A report based on six years of usage questions validity of lab parameters
Some of the dearly held beliefs about flash memory storage in the data center have been blown away by a report based on Google’s six years of in-the-field experience. Some parameters are at best unreliable, at worst useless, the paper concludes.
A major finding is that multilevel cell (MLC) flash drives, which target consumer market applications, are just as reliable as the more expensive single cell (SLC) enterprise versions. The standard metric to evaluate flash reliability is the raw bit error rate (RBER) of a drive. This is defined as the number of corrupted bits per number of total bits read. The difference in RBER for MLC drives are orders of magnitudes higher than for SLC models – and therefore there is a price difference.
Where the authors beg to differ from the manufacturers is the importance of RBER as a metric. In the datacenter, the RBER does not seem to correlate with the number of uncorrectable errors (UEs) reported which the writers maintain is the leveler between the two flash types.
Similarly, and more damningly, uncorrectable bit error rate (UBER) figures are virtually dismissed as having little meaning.

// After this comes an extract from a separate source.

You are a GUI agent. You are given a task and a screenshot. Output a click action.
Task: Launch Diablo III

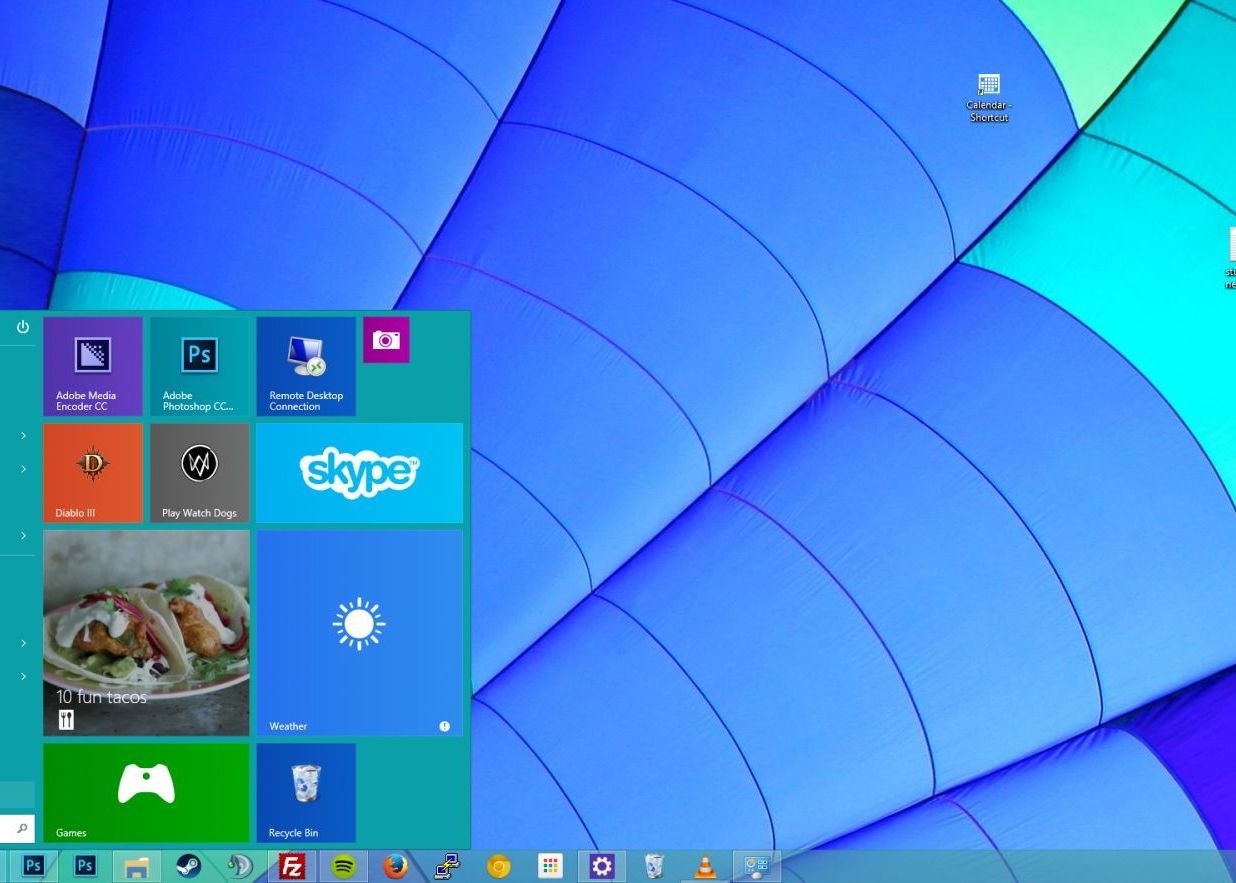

The report comments: “We see no correlation between UEs and number of reads, so normalizing uncorrectable errors by the number of bits read will artificially inflate the reported error rate for drives with low read count.”
Hard drives are also compared with flash drives. Flash appears to have a significantly higher rate of problems that can impact the user, such as uncorrectable errors, than experienced with traditional drives. On the upside, flash has a lower field replacement rate. However, usage does not impact reliability of solid-state drives, where the age of the drive seems to be more critical.
The in-depth report Flash Reliability in Production: The Expected and the Unexpected was released during last week’s Usenix Fast ’16 conference in California and is now available online. The Google experience was interpreted by Bianca Schroeder, an assistant professor in the computer science department of the University of Toronto, with Raghav Lagisetty and Arif Merchant of Google.